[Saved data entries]
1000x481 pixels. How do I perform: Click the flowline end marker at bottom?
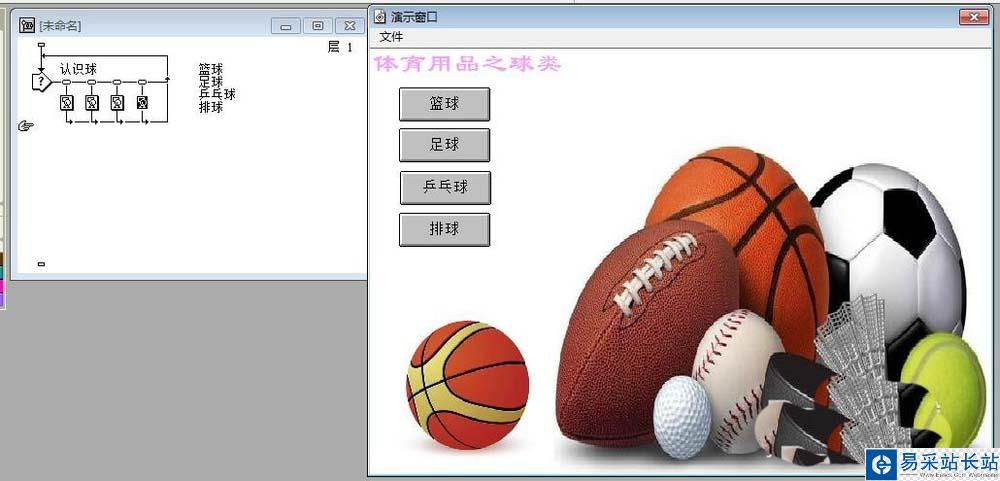(41, 264)
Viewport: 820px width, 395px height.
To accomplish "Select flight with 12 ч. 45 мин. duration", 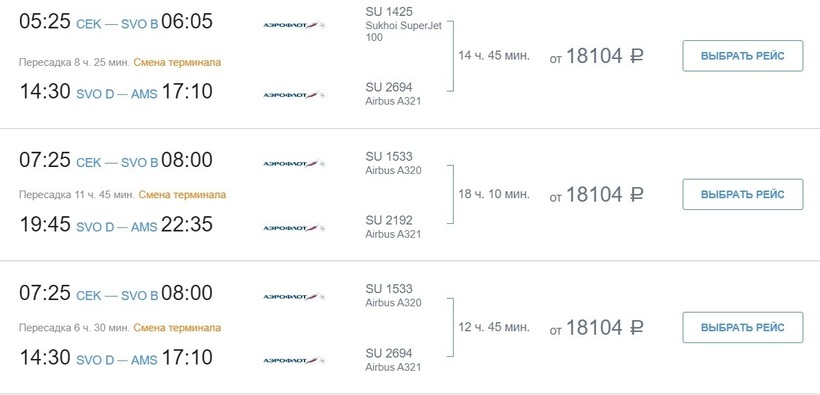I will (743, 328).
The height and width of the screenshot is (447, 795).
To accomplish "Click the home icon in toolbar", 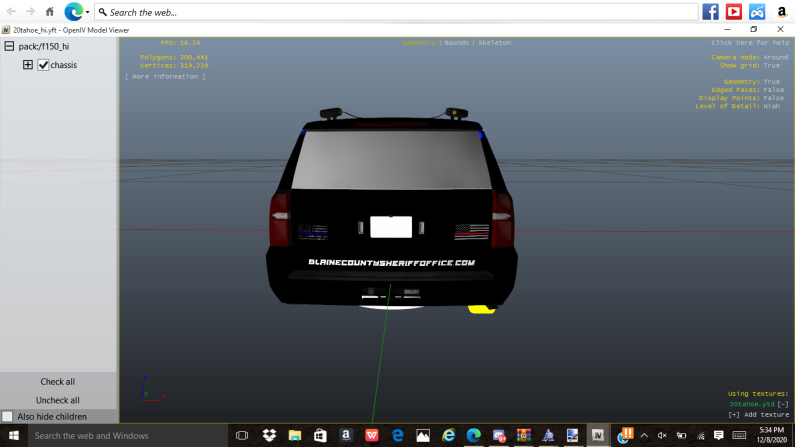I will tap(50, 12).
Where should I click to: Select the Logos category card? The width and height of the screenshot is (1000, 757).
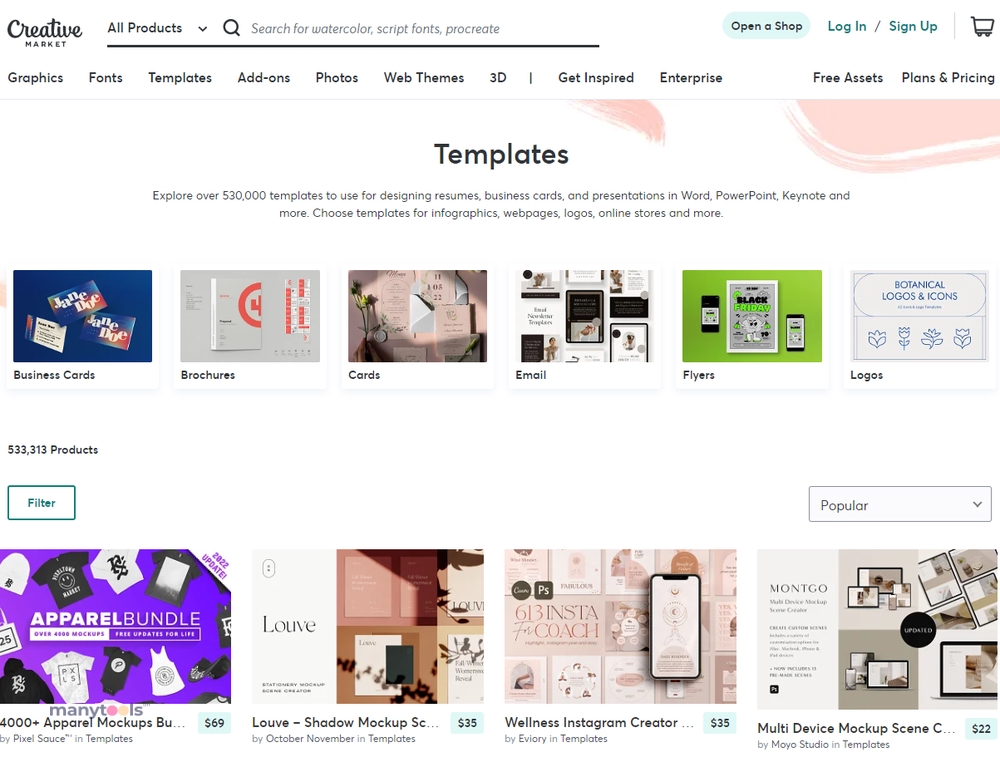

- [Action item]:
Report the count of lines in the entries that contain the string "height", and nothing besides it.

- [Result]:
3